New imaging technique shows blood vessels
Blood vessels are pretty important when it comes to the healthy functioning of the body, and researchers and health professionals need to know as much as possible about where these tiny transport channels are going.
A newly developed 3D visualization technique should help. It's called VascuViz, and it uses a quick-setting polymer mixture that fills up blood vessels and makes them visible to a wide variety of scanning technologies as they move around tissues and organs.
Lab mouse tests so far indicate it works at different scales – from the largest arteries to the smallest capillaries – and can be used to show details that would otherwise get missed by conventional techniques, improving our understanding of how tissues work.
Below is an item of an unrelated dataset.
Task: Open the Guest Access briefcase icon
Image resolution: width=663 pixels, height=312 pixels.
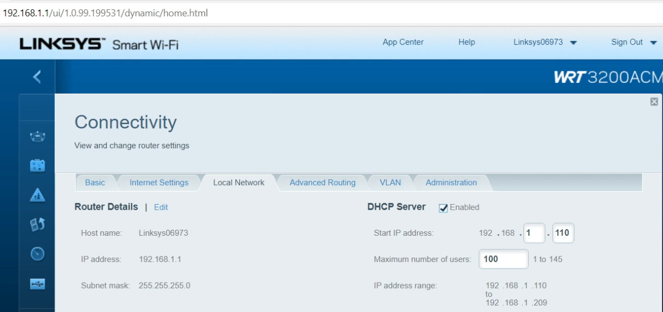Action: (x=37, y=166)

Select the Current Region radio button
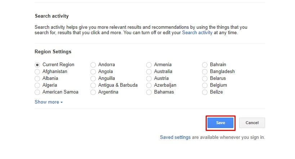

Measurements taken by VascuViz can then be entered into computer simulations of blood flow, including cancer models, to figure out how blood is flowing – something that's essential in understanding how diseases work and might be progressing.
What makes the new technique so useful is that it offers an all-in-one approach, providing results and a level of detail that would normally take several scans and several different methods to achieve.
Existing imaging methods like magnetic resonance imaging (MRI),
computed tomography (CT) and microscopy all have their roles in studying blood vessels in the lab, but they don't work all that well together and must be run separately.
The VascuViz technique uses a combination of imaging agents: BriteVu (used in CT scans) and Galbumin-Rhodamine (used in MRI scans). What's then produced is a wonderfully detailed, three-dimensional model of blood vessel position.
Cancer tumours, leg muscles, the brain, kidney tissues and circulatory system could all be imaged by VascuViz.